The recommendation for tonight was The Mummy Returns, but watching a sequel as a standalone movie just seems like bad practice, so I decided to watch the two back to back. First up: The Mummy.
I had apprehensions about watching The Mummy Returns. I thought that maybe the movie would be gruesome or scary, but it wasn’t either of those things – creepy at points, but an adventure story at its roots. This movie was one of the reasons my List watching project for so long – I didn’t want to watch this franchise. I was avoiding it. That was totally not justified apprehension.
- Dual wielding pistols
- Good animation on the mummy, especially for the time when this came out. Not what I expected.
- Smart lady characters who are the only one who can figure out whats going on are a weakness of mine
- Winston Havelock
- To be fair to the Mummy, that’d distract me too
- Literally riding off into the sunset
- Presumably experienced librarian makes really stupid rookie mistake and destroys the entire library
- Really poor artifact handling practices
- Scarab-based body horror
- Flying low to escape a sandstorm seems like objectively the wrong choice
- Why are treasure rooms always such a goddamn mess?
And then, the Mummy Returned. The protagonists of the last movie, apparently not having learned his lesson from the last movie, are still fucking around in ancient Egyptian burial sites.
This franchise really didn’t need a lore expansion. The first movie was weird, but self contained. If there had been some hints of some of the meta-plot and wider scope worked into the first movie, I’d be less bothered by the sudden expansion of the scope of weirdness. But this is a modern idea, so it isn’t quite right to expect it from these movies – blame Marvel, basically.

■ ■ ■ ■ ■ ■ ■

Short task 1
Please quote the Mummy review above, from "- Smart lady" up to and including "a goddamn mess?".
Short task 2
According to the Mummy review, why did the reviewer watch The Mummy before The Mummy Returns? Answer in one to three sentences.

Collected material
■ ■ ■ ■ ■ ■ ■

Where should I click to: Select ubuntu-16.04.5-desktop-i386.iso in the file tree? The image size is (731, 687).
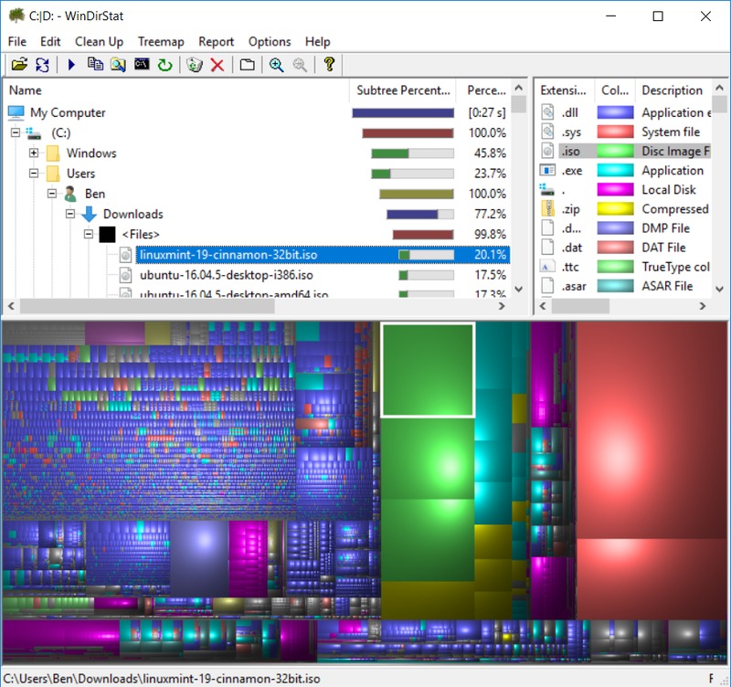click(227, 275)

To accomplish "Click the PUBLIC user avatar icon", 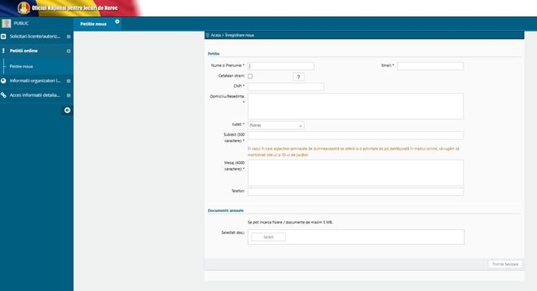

■ ■ ■ ■ ■ ■ ■

Task result 1
- Smart lady characters who are the only one who can figure out whats going on are a weakness of mine
- Winston Havelock
- To be fair to the Mummy, that’d distract me too
- Literally riding off into the sunset
- Presumably experienced librarian makes really stupid rookie mistake and destroys the entire library
- Really poor artifact handling practices
- Scarab-based body horror
- Flying low to escape a sandstorm seems like objectively the wrong choice
- Why are treasure rooms always such a goddamn mess?

Task result 2
The recommendation for the night was The Mummy Returns, but watching a sequel as a standalone movie seemed like bad practice to the reviewer. So the reviewer watched the two films back to back, starting with The Mummy.